Science Applications International Corp. (SAIC) will pay $11.75 million to settle a whistleblower lawsuit that alleged SAIC cheated the government out of millions of dollars under a first responder training program.
The whistleblower lawsuit, brought by Phillips & Cohen LLP, alleged that SAIC was inflating the costs of the government-funded program it has run for 15 years to train firefighters, police and other first responders to deal with emergency situations involving explosives and incendiaries as part of the government’s Weapons of Mass Destruction First Responder Program.
The whistleblower, Richard Priem, worked for SAIC for almost 16 years following 21 years in the U.S. Army in a variety of command and staff positions.
He was a SAIC project manager for the WMD First Responder Program and other training programs.
SAIC was represented by Joshua Hochberg of McKenna Long and Aldridge in Washington, D.C.
“If SAIC had been honest and charged the government based on its true costs, additional funds would have been available to train more first responders,” said Peter W Chatfield, a Washington, DC, attorney with Phillips & Cohen LLP, which is representing the whistleblower. “We continue to see how important first responder training is to deal with terrorist attacks — most recently in Boston. So it’s important to train as many first responders as possible with the government funds that are allocated.”
Congress set up the WMD First Responders Program in 1998 in response to the 1995 Oklahoma City bombing. SAIC worked as a subcontractor to New Mexico Institute of Mining and Technology, which has received government funding for the program annually since 1998.
New Mexico Tech has awarded SAIC the contract on a sole-source basis since 1998. This meant SAIC never had to compete on a price basis for the contract, but it was required to provide accurate information about its costs and profits.
The lawsuit alleged that SAIC falsely certified that its costs included payment for full-time employees who received fringe benefits to conduct the training. Instead, the lawsuit said, SAIC used cheaper, part-time employees who received few benefits, enabling SAIC to keep its costs low and collect exorbitant profits.
“Both the federal government and New Mexico Tech relied on SAIC to provide accurate information about its costs,” said Tim McCormack, a Washington, DC, attorney with Phillips & Cohen. “We alleged that SAIC instead inflated its costs so that it could capture roughly one-third of New Mexico Tech’s total appropriation.”

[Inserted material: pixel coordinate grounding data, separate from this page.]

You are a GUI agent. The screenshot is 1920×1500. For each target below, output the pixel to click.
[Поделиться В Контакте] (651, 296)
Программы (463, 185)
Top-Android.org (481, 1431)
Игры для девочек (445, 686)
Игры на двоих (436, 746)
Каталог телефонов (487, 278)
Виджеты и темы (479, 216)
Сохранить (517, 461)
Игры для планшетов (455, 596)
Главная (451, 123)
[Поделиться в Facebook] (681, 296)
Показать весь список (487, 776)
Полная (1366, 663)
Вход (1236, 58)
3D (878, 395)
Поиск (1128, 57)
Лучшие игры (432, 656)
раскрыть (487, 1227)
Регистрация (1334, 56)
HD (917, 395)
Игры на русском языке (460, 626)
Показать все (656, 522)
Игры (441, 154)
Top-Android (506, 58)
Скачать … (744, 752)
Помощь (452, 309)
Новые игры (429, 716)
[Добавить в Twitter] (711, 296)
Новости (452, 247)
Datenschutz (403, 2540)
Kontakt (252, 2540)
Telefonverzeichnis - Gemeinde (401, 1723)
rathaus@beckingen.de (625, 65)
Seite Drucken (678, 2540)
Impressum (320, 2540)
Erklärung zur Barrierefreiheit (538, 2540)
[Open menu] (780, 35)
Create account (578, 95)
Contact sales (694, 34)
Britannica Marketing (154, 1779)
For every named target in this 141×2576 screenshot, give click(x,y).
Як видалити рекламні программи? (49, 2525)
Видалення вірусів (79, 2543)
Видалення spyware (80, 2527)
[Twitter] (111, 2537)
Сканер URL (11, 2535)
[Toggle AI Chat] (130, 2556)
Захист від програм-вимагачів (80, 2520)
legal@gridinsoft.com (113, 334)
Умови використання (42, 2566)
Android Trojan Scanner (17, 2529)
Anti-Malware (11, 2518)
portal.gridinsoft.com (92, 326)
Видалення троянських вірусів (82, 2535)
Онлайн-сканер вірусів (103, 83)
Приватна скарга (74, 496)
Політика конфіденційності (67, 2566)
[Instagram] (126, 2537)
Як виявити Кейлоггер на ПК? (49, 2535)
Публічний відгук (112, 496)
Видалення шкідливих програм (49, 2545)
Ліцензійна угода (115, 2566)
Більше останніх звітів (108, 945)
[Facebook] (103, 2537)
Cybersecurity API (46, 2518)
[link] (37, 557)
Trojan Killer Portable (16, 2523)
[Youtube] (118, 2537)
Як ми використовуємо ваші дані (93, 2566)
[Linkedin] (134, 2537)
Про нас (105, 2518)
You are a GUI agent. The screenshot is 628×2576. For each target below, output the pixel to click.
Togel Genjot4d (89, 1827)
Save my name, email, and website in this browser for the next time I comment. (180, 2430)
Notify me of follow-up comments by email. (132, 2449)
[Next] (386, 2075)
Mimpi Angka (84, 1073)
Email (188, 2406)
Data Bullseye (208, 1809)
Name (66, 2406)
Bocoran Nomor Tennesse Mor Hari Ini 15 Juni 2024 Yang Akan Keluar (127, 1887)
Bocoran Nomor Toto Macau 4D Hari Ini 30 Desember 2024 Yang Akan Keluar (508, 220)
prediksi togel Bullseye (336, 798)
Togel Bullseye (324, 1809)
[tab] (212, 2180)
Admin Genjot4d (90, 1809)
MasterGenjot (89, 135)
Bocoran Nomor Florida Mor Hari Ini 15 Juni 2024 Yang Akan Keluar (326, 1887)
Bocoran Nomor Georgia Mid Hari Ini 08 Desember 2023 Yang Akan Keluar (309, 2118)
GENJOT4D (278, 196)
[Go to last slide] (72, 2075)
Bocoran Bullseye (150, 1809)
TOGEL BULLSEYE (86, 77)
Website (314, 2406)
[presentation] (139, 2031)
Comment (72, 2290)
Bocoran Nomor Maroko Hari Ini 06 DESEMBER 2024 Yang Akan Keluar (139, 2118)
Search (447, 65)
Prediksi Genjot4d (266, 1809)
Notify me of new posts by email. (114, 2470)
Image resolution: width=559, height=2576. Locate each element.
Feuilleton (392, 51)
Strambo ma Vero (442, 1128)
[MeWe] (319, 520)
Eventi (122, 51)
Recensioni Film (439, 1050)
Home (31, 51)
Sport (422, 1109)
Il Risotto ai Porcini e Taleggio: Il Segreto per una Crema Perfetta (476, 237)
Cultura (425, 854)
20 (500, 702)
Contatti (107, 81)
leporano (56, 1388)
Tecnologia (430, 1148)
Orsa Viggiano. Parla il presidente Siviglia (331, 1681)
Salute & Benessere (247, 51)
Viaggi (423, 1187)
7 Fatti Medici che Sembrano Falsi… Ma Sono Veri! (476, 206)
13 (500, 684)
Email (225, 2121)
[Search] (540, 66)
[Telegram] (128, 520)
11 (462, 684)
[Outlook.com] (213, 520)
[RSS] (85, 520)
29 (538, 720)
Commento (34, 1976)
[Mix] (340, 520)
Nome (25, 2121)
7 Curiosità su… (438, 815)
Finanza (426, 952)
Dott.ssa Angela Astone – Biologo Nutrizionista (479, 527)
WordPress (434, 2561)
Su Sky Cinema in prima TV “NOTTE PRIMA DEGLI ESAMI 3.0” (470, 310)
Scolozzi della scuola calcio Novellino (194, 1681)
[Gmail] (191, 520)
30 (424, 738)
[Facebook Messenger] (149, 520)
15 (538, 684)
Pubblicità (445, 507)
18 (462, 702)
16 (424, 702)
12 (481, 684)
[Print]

U.S. payments to New Mexico Tech for first-responders training have increased from $1 million in 1998 to $23 million annually in more recent years.
The whistleblower lawsuit was filed in February 2012 in federal district court in Albuquerque, New Mexico, where Priem resides.
“I’m impressed with the work that the government attorneys did on this case,” Priem said. “DOJ Senior Trial Counsel Don Williamson and Trial Attorney Daniel Hugo Fruchter of the Commercial Litigation Branch were the right men for the job with their expertise in complex government contracts.”